The Roundtable Conversation feels that our politicians must be held accountable before, during and after elections and that has to be about every candidate. There is sense in which Nigerians tend to only focus on the presidency thereby giving governors and legislators at all levels a free pass. With all the school abductions in the last ten years, possibly less than 5% of the elected governors and legislators in those states and constituencies have intervened in any measurable level in either seeking the rescue of the abductees or even providing any sort of succor to their families.

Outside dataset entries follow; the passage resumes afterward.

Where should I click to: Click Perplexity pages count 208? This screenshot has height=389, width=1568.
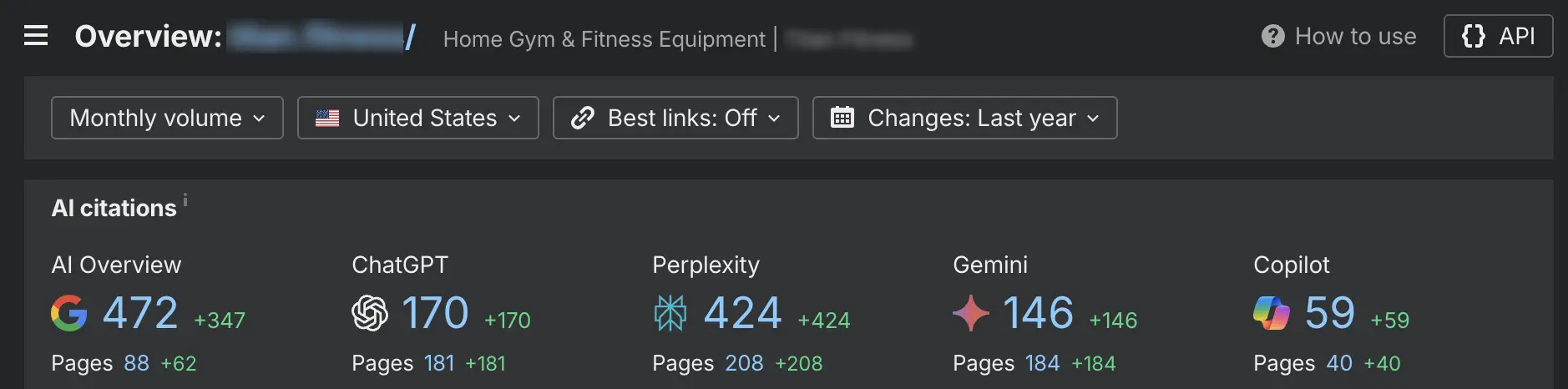(x=744, y=363)
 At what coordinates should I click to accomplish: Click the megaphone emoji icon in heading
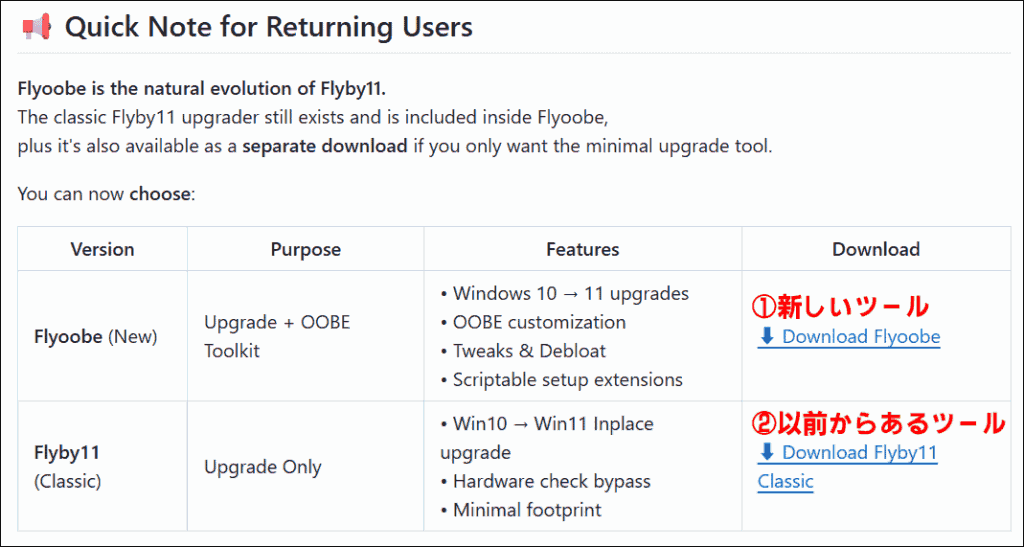point(35,27)
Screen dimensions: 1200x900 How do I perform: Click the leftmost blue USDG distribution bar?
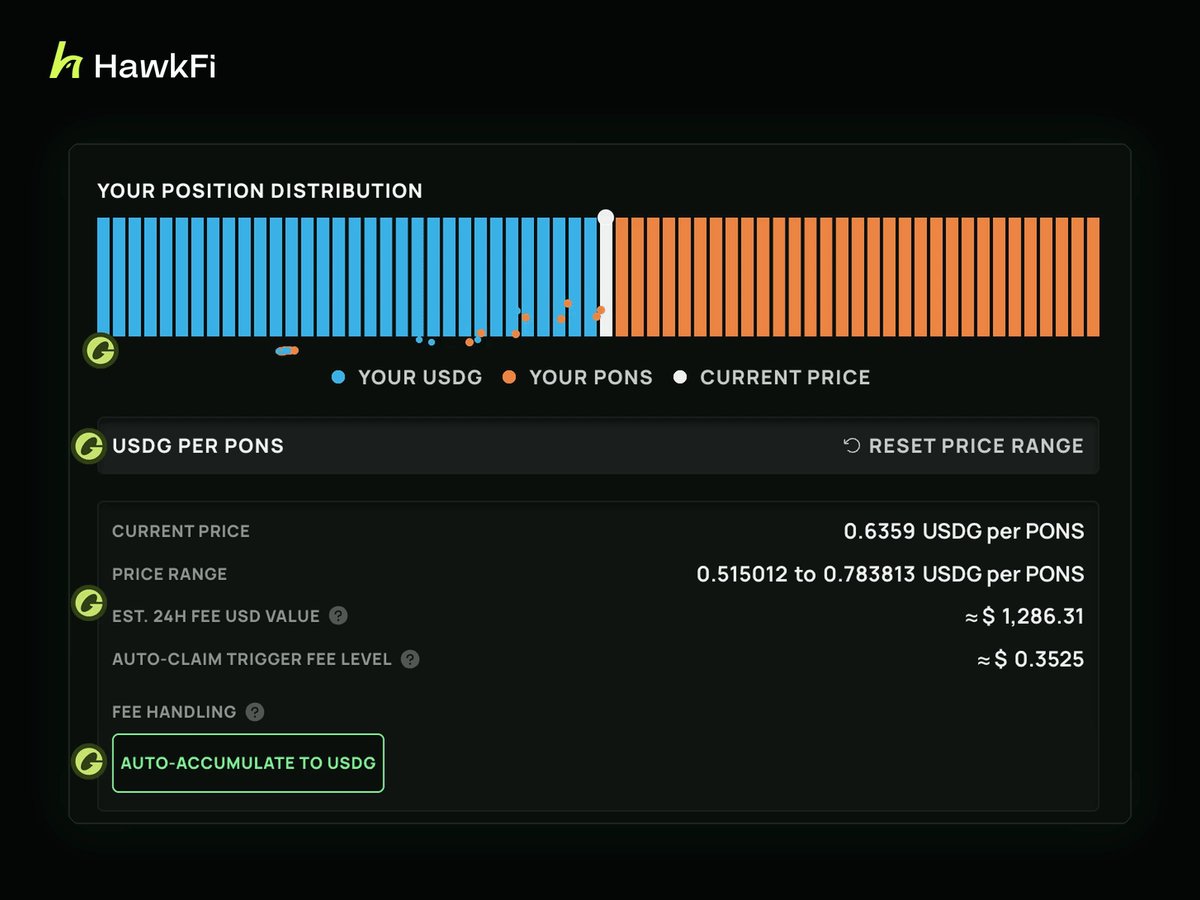pyautogui.click(x=103, y=277)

If democracy is a government of the people, by the people and for the people, the Roundtable Conversation feels that evaluated critically, most politicians in Nigeria seem not to truly care for the people. There seems to be a wide gulf between the people and those paid to serve them. We expected that the hapless students held in captivity for years and months ought to be at the focal point of campaigns but sadly, there is a loud silence as most candidates just regurgitate the regular rhetoric about the education sector.
No nation can develop without the education and health sectors getting priority attention. A 20million+ out-of-school children is too scary for the future of Nigeria and if school abductions are unaddressed with the urgency it deserves, the number will skyrocket in years to come and Nigeria’s future generation might not fit into the modern 21st century and beyond.
The Yauri 11 whose parents have resorted to selling even the houses they live in to raise the 100million naira ransom have complained that governments at all levels have not come to their aid in an attempt to seek the release of those 11 students aged between 12-16. The question is, do the different candidates understand that the parents do not know its election time because they are too distraught because their children are in captivity?
The main role of government is the protection of lives and property, even though there is general insecurity across the nation, the school abductions must get priority attention given how vulnerable children are. We would not want to be seen as a nation whose children’s future are obstructed by insurgents. The much touted Safe Schools Initiatives with all the counterpart funding from the UN and other organizations must be made to function optimally so that our children, our future can embrace education in its fullness without fear of any form of abductions.
The Roundtable Conversations has been following very keenly the campaign trails of most of the candidates at all levels and we want to see a more robust and realistic focus on school safety and the protection of the girl-child. We acknowledge that both boys and girls and even adults like teachers have been victims of abductions but girls seem to be more in number and suffer the collateral damages like rape and pregnancies.
Political economists across the world have continuously maintained that countries where women are least empowered are always at the bottom rung of development. The 133million Nigerians living in multi-dimensional poverty are mostly women who if empowered by the system can be productive in ways that can boost the nation’s GDP. According to a financial analyst, Betty Wilkinson, Nigeria can do better to improve the gender equity that can empower women being that a huge percentage of small and medium scale industries that boosts economies are controlled by women. She sees the 1% budgetary allocation to women related empowerment issues by the government is too abysmal.
Candidates must go beyond persuading women to vote at elections to protecting girls who eventually grow, if protected to become women who beyond voting would be qualified to seek to be voted for in a Nigeria with one of the lowest gender inclusive ratios in politics. Women candidates across party lines for the 2023 elections are at less than 11%. The dynamics must change and that must start from the cradle through school to adulthood.